Politica

Petrolchimico, in migliaia in corteo a Siracusa. Di Mare in collegamento col Mise: “Preoccupato ma fiducioso”

AUGUSTA – “Intendiamo perseguire tutte le strade per evitare la chiusura della raffineria Isab Lukoil di Priolo. Riteniamo strategico assolvere al nostro impegno di garantire l’interesse nazionale.
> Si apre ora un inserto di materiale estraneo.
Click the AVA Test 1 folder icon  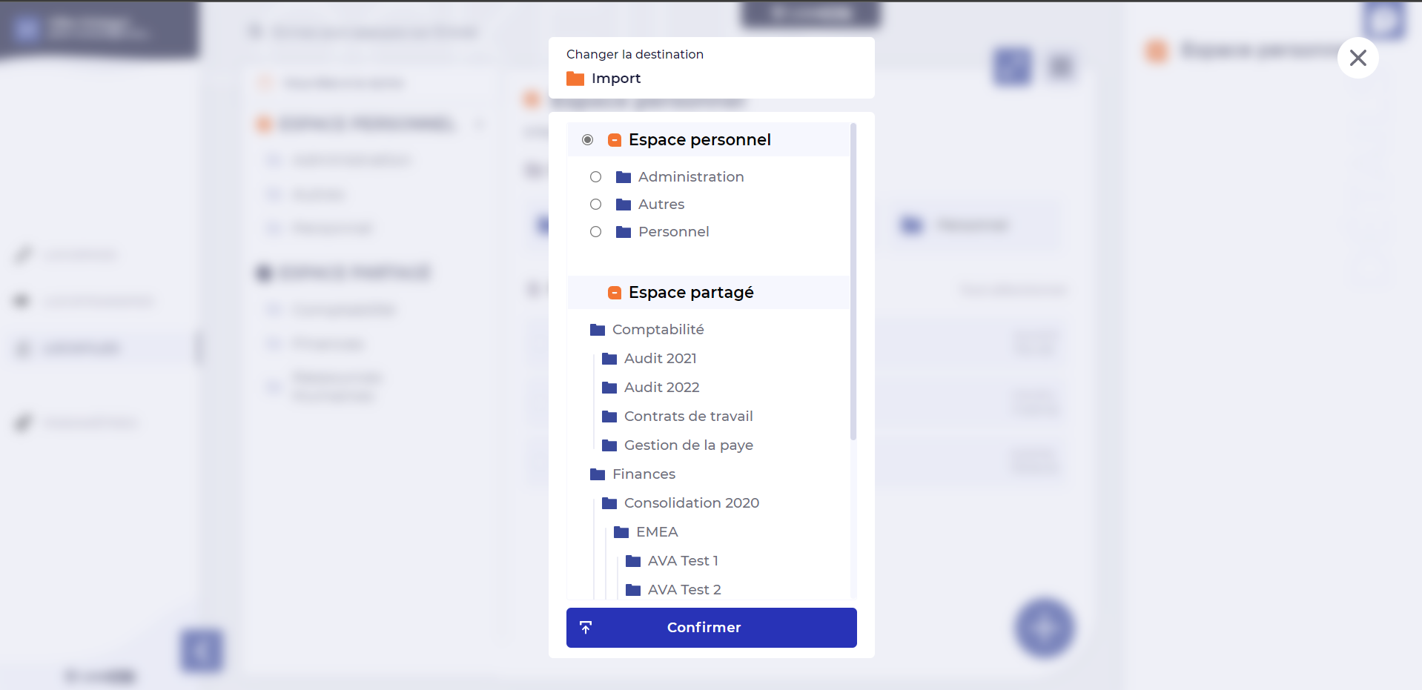pyautogui.click(x=633, y=561)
L’impianto di Priolo è un asset strategico per il nostro sistema produttivo e per la nostra filiera industriale“. Questa la dichiarazione, nel primo pomeriggio, del ministro Adolfo Urso alla conclusione del tavolo tenuto all’ex Mise (attuale ministero delle Imprese e del made in Italy), con i vertici di azienda, parti sociali e istituzioni territoriali, a cui hanno preso parte in videoconferenza anche i sindaci del Siracusano non presenti a Roma (vedi foto di copertina).

In rappresentanza del territorio a Roma, il presidente della Regione Renato Schifani, l’assessore regionale alle Attività produttive Edy Tamajo, il dirigente generale del dipartimento Carmelo Frittitta e anche diversi parlamentari e primi cittadini della provincia. È una corsa contro il tempo, nonostante la “Comfort letter” del Mef che non avrebbe ancora convinto le banche, timorose di eventuali sanzioni, ad aprire linee di credito che consentano allo stabilimento a Priolo di acquistare greggio non russo prima dell’embargo fissato dall’Unione europea per il 5 dicembre.

Nella mattinata a Siracusa, Cgil e Cisl, insieme ad associazioni datoriali, parrocchie e scuole, e alcuni partiti aderenti, hanno dato vita alla mobilitazione generale a sostegno del Petrolchimico con migliaia di persone in corteo fino alla prefettura del capoluogo aretuseo. Tra i rappresentanti delle amministrazioni comunali del Siracusano, presente il vicesindaco di Augusta, Tania Patania.

Dal palazzo di città, invece, il sindaco Giuseppe Di Mare è rimasto in collegamento con il tavolo ministeriale “sulla grave situazione che verte – scrive sulla pagina social – sulle vicende legate al polo industriale del nostro territorio ed in particolare a quelle legate ad Isab ed alle restrizioni conseguenti alla folle guerra in Ucraina“.

Ho espresso preoccupazione per il poco tempo a disposizione ma anche fiducia nel Governo – aggiunge il primo cittadino di Augusta – che ha dimostrato, sin dal suo insediamento, grande attenzione e tempismo. Continuiamo a lavorare per evitare una grave crisi che coinvolgerebbe, centinaia di famiglie, posti di lavoro e l’intero territorio. Ho anche sottolineato l’importanza di aprire, parallelamente, un tavolo sulla ‘Vision’ futura dello sviluppo del nostro territorio“.